2

I am playing around with asmjit and generating assembly. Thereby I noticed that one can not use 64bit constants for instructions (excluding mov which makes sense).

Because of that, I push 64bit constants to the stack and use them by accessing the stack instead of using the constant as an operand. Different resources say, it is fine to use memory as an operand for the and instruction (e.g., [1], [2]).

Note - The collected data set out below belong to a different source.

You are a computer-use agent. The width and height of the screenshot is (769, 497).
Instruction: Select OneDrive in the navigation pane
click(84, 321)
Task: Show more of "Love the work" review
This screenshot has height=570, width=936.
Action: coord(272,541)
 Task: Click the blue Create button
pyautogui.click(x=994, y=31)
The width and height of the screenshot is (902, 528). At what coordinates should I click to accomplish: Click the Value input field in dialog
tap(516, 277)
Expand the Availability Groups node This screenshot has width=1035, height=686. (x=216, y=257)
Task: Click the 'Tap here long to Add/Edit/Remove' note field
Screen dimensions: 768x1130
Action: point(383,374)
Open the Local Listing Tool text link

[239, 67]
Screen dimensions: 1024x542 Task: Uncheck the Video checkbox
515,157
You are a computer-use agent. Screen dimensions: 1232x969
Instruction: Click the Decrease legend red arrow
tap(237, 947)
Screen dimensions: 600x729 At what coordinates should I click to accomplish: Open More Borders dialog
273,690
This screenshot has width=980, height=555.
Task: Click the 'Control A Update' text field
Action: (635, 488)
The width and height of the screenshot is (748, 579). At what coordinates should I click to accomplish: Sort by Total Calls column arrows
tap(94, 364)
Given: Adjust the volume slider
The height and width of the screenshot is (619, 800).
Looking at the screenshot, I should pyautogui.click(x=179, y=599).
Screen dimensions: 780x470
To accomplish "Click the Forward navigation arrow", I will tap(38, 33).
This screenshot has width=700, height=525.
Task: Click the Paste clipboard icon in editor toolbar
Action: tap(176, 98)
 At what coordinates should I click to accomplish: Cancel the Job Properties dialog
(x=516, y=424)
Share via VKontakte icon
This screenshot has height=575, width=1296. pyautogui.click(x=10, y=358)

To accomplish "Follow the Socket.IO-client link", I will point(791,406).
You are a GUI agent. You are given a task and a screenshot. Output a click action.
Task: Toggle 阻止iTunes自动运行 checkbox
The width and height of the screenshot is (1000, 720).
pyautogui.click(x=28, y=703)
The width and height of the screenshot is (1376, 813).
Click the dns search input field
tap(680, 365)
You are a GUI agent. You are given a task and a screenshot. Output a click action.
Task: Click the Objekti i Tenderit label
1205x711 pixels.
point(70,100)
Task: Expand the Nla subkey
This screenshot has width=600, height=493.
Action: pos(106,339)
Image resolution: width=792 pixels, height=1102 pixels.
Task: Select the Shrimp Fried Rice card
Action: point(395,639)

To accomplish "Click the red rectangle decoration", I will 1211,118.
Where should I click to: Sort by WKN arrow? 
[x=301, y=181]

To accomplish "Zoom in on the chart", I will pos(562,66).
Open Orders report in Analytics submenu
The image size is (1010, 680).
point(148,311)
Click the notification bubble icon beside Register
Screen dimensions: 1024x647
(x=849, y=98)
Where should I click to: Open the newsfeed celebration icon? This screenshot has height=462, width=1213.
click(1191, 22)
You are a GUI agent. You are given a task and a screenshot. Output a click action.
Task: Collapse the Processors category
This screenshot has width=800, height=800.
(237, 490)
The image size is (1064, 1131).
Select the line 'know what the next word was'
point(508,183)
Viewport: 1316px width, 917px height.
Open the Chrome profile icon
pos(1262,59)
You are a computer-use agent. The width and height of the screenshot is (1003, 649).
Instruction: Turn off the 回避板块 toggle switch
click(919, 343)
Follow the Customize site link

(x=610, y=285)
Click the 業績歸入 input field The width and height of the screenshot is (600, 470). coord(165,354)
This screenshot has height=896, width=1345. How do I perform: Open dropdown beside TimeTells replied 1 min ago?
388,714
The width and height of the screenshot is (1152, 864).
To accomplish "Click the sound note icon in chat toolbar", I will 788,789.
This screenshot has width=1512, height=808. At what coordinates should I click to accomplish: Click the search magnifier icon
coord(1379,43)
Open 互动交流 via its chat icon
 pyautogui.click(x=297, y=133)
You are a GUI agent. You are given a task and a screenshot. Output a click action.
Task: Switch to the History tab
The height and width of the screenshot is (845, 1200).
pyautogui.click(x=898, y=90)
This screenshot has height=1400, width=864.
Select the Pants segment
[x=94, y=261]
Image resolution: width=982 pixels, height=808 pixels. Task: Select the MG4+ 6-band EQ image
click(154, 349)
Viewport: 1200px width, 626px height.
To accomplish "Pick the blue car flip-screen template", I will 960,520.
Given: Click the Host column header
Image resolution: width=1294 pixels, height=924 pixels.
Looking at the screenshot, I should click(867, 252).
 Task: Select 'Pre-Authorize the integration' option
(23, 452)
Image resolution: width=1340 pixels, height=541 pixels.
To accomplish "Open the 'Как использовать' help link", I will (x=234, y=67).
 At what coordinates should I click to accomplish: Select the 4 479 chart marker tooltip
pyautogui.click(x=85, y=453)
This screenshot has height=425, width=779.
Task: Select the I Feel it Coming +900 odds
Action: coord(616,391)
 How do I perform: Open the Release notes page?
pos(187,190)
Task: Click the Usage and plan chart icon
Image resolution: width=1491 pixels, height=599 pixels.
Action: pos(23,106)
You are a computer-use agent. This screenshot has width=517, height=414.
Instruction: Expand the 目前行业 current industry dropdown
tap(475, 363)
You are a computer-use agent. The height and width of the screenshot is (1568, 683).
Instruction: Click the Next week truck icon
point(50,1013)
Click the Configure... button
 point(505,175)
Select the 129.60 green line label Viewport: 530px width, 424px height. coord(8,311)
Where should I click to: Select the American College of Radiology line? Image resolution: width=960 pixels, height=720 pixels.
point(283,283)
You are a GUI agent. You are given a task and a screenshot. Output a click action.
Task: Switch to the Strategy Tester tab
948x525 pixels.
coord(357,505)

However, I noticed that the and instruction does not work as expected. I will give you an example from my code:

mov r14, qword ptr [r15+32]   ; r14 holds a masked pointer now
mov qword ptr [rsp], 281474976710655    ; 0xFFFFFFFFFFFF is the mask for the pointer
and r14, [rsp]                ; Using pointer&mask I want to unmask the pointer

After that and instruction, the value in r14 remains as before:

  • r14 before and: 421609184805440
  • r14 after and: 421609184805440

When using a register instead, everything works like expected:

mov r14, qword ptr [r15+32]   ; r14 holds a masked pointer now
mov r13, 281474976710655      ; 0xFFFFFFFFFFFF is the mask for the pointer
and r14, r13                  ; Using pointer&mask I want to unmask the pointer
  • r14 before and: 421723605418560
  • r14 after and: 140248628707904

Of course, I could use a register instead of accessing the stack, but I would be interested in why this behaves differently.

jagemue
  • 363
  • 4
  • 16
  • 4
    `mov qword ptr [rsp], 281474976710655` is impossible. What did it assemble as, maybe `mov qword ptr [rsp], -1`? – harold Jan 16 '22 at 11:36
  • AsmJit should return an error in that case - there is a specific error code for this. I would recommend using ErrorHandler and Logger - these tools help a lot and make JIT more fun :) – Petr Jan 17 '22 at 16:58

1 Answers1

3

Looks like you didn't check for asmjit errors. The docs say there's a kErrorInvalidImmediate - Invalid immediate (out of bounds on X86 and invalid pattern on ARM).

The only x86-64 instruction that can use a 64-bit immediate is mov-immediate to register, the special no-modrm opcode that gives us 5-byte mov eax, 12345, or 10-byte mov rax, 0x0123456789abcdef, where a REX.W prefix changes that opcode to look for a 64-bit immediate. See https://www.felixcloutier.com/x86/mov / why we can't move a 64-bit immediate value to memory?


Your title is a red herring. It's nothing to do with having an m64 operand for and, it's the constant that's the problem. You can verify that by single-stepping the asm with a debugger and checking both operands before the and, including the one in memory. (It's probably -1 from 0xFFFFFFFF as an immediate for mov m64, sign_extended_imm32, which would explain AND not changing the value in R14).

Also disassembly of the JITed machine code should show you what immediate is actually encoded; again a debugger could provide that as you single-step through it.


Use your temporary register for the constant (like mov r14, 0xFFFFFFFFFFFF), then and reg,mem to load-and-mask.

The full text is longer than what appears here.